Canada’s Largest TD Bank Considers Public Blockchain for Tracking Assets

The system not only records point-of-sale computer transactions but also details about the transaction. It will help in the performance of near real-time transactions by eliminating the need to wait for block confirmations through miners.

TD Bank published a patent application last week detailing a public distributed ledger system for point-of-sale computer track transactions that could help it track assets on the blockchain.

The system basically stores information about assets being sold, their value in a given currency and the transaction data. While most banks are interesting in private blockchains, this one is public. The company says in the application that the public blockchain allows anyone to review the content of the ledger and to verify ownership.

Therefore, it will help anyone to verify that a transaction actually occurred. It hence minimizes the risk of falsifying of ledgers although it increases redundancy.

Near real-time transactions

Under normal circumstances, each block has a timestamp and hash of the preceding block and these blocks record and confirm transactions. However, the application says such a system introduces delays and thus affect real-time transactions.

“Users known as miners perform proof-of-work in the course of generating the blocks. The amount of time needed to perform the proof-of-work can introduce significant delays between the time a valid transaction. It is first received by one of the miners and incorporation of the transaction into a block”.

The application says the tracking system comprised of a storage device and a processor coupled to the storage device. The system also contains digital accounts associated with clients. These accounts have values in a currency.

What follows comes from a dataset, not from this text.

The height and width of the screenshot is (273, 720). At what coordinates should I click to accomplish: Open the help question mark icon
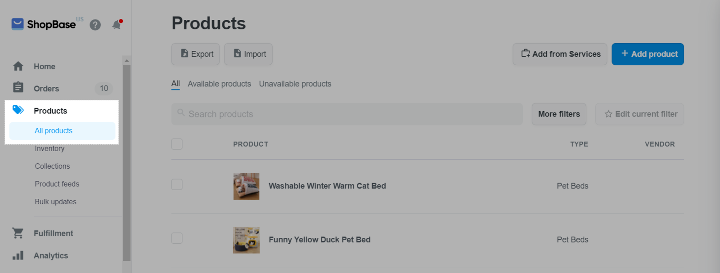[x=95, y=25]
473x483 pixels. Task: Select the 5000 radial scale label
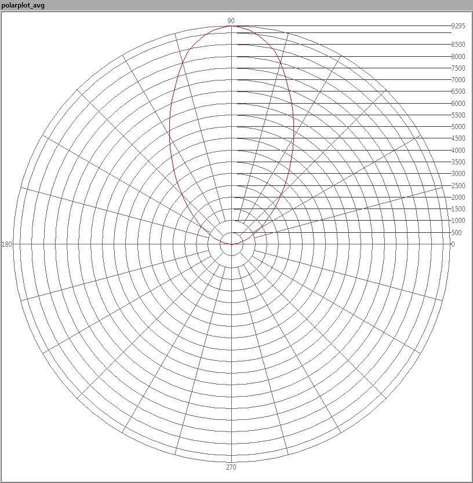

When a first party initiates a transaction, the request goes to a central authority for authorization. The authority compares the value of assets to be transferring with an asset value in the first party’s account (s) and authorizes the transaction.

The transaction goes through without waiting for confirmation from distributed ledger regarding this transfer. This, according to the application, invokes a near-real-time delivery of goods or services upon tender of payment.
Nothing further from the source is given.